Treating ethnic patients requires special considerations and sensitivity.

Key Points

National report - Treating the pigmentation problems and volume loss that rank among ethnic patients' top concerns requires combination strategies, caution and sensitivity to cultural differences, according to various experts.

Bleaching agents

Among bleaching agents, he says, "Hydroquinone is still our gold standard." Though studies of the triple-combination cream Tri-Luma (fluocinolone acetonide, hydroquinone, tretinoin; Galderma) show it is safe for up to 12 months, Dr. Alexis says he usually prefers no more than six consecutive months' use of a hydroquinone product before switching to an alternative bleaching agent. Data regarding the use of bleaching agents in PIH remain limited, but a 792-patient study of Tri-Luma showed that 45 percent of patients were clear or almost clear in eight weeks (Baumann L, Grimes P, Pandya AG, Rendon M, Taylor SC. Triple combination cream is an effective treatment for post-inflammatory hyperpigmentation. Presented at the 65th Annual American Academy of Dermatology Meeting; Feb. 3-5, 2007; Washington, D.C.).

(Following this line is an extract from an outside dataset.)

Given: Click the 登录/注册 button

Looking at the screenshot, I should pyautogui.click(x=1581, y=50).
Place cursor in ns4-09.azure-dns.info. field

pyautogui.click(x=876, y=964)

"We have a lot more evidence published regarding bleaching agents and melasma," Dr. Alexis says. Such agents include hydroquinone, the triple combination cream, topical retinoids, glycolic acid, azelaic acid and kojic acid. He says kojic acid is nearly as effective as hydroquinone, but carries a greater risk of irritant contact dermatitis.

"For solar lentigines, we have one product that's approved in the United States - Solagé (mequinol, tretinoin; Barrier Therapeutics/Stiefel). We can also use topical retinoids as monotherapy."

Chemical peels

Bleaching agents are best used when combined with other strategies, particularly chemical peels, Dr. Alexis adds. To avoid peeling too aggressively in skin of color (SOC), he says, "We're limited to the superficial peels, primarily glycolic acid and salicylic acid." The typical interval between peels is two to four weeks, with hydroquinone products used concurrently, he says.

"The most important factor is to stop retinoid use one week before any peel," he says. He also advises proceeding cautiously with glycolic acid peels in darker-skinned patients. "It's important to be conservative, monitor the patient very closely, assess the skin for any evidence of erythema and neutralize earlier than four minutes if necessary."

With self-neutralizing peels such as salicylic acid, dermatologists must consider the concentration and amount applied to the skin, he says. "Salicylic acid is the main peel I would use for PIH associated with acne. Because it's very lipophilic and mildly comedolytic, it's helpful for the acne as well as the PIH." He suggests starting with a thin layer and adding more only if there is no erythema or irritation.

"When erythema occurs post-peel, I prescribe low-potency topical steroids." Regarding melasma, Dr. Alexis says one recalcitrant case he treated responded well to a combination of triple combination cream, glycolic acid peels and sunscreen.

Overall, he says, "Combining multiple modalities with different mechanisms of action is the most efficacious strategy" for treating dyschromias.